═══ DATA PROVIDED ═══

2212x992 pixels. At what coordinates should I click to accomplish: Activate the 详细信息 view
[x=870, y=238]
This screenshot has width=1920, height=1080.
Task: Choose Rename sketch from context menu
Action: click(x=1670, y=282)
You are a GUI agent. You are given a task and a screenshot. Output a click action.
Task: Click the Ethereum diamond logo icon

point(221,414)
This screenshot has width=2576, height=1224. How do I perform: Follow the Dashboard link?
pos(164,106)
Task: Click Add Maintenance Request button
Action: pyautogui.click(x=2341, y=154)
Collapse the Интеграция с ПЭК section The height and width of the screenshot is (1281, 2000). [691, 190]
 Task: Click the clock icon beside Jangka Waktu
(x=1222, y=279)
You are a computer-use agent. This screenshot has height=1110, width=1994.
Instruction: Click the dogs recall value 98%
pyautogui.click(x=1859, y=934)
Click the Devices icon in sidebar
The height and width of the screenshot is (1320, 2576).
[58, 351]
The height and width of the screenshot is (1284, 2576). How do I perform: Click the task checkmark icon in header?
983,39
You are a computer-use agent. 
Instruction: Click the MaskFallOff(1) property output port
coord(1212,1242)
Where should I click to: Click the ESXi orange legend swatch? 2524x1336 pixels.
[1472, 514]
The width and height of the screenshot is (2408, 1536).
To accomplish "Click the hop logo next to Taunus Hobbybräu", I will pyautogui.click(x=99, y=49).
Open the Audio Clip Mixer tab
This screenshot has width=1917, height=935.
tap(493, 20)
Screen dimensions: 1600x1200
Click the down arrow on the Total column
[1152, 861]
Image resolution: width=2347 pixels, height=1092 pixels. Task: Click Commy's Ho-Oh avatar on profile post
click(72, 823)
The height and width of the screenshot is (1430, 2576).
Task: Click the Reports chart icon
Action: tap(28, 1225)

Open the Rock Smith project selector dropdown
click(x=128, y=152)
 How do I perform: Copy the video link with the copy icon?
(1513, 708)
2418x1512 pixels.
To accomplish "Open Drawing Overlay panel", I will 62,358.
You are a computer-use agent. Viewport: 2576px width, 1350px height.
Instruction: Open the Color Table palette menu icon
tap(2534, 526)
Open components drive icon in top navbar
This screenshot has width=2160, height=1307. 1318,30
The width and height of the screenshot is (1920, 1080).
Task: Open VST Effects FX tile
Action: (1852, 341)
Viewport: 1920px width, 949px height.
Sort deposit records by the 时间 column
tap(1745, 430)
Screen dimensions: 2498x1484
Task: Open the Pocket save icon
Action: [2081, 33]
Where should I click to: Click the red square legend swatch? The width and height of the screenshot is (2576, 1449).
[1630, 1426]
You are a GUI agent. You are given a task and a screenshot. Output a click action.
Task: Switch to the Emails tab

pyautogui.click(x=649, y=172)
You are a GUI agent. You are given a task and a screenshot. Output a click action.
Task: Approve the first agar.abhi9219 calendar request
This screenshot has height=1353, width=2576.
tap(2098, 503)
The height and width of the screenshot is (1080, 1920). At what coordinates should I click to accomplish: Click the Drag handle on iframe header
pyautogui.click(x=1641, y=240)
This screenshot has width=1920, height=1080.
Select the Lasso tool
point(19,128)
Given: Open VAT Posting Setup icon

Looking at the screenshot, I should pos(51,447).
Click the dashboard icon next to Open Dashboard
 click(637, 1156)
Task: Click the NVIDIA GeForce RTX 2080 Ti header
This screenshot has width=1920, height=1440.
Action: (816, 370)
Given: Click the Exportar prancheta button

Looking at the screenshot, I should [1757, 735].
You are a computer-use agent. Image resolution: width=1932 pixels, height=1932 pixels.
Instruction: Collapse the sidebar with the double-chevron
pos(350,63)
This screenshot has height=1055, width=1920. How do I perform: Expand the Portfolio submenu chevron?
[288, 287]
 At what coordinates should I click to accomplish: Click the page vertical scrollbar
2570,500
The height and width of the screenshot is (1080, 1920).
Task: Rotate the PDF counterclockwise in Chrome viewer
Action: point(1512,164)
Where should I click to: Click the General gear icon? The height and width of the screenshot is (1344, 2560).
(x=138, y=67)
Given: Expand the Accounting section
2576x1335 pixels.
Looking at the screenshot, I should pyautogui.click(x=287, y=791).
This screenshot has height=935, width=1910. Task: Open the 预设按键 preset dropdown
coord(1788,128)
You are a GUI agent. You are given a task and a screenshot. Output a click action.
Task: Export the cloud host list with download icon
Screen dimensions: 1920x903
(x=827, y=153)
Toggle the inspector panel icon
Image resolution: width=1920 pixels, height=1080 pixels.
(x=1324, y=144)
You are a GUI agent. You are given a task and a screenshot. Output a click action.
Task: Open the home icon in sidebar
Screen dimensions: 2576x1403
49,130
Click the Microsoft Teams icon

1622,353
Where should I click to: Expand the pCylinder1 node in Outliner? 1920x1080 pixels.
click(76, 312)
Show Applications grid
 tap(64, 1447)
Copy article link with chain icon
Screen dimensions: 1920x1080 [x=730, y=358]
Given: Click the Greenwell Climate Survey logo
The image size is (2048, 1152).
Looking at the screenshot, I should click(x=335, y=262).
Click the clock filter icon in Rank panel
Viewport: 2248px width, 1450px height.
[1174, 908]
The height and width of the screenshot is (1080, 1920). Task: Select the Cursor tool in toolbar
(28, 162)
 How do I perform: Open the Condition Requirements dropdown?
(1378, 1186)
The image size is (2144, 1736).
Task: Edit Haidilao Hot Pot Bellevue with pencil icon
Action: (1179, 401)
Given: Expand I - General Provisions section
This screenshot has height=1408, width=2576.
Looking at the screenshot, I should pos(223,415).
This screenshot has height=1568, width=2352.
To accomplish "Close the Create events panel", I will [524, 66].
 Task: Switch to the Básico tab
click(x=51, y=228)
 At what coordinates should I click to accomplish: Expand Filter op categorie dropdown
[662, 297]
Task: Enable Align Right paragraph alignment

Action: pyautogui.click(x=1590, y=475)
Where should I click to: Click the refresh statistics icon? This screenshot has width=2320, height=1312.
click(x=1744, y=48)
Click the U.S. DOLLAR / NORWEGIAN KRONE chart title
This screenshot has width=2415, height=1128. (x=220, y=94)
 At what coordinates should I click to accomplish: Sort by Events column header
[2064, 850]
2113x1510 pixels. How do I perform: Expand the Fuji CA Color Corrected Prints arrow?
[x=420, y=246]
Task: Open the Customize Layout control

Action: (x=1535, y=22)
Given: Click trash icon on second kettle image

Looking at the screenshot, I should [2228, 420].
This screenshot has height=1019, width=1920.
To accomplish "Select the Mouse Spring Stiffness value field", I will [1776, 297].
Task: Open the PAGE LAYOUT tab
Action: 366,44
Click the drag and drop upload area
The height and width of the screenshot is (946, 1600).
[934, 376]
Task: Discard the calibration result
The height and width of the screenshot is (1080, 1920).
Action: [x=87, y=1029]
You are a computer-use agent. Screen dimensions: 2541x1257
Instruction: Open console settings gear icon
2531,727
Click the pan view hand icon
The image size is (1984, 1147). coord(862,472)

═══

## [EXERCISE DETAILS]
Bring together every line in the entries that holds the string "panel".

## [EXERCISE RESPONSE]
To accomplish "Open Drawing Overlay panel", I will 62,358.
Toggle the inspector panel icon
Click the clock filter icon in Rank panel
To accomplish "Close the Create events panel", I will [524, 66].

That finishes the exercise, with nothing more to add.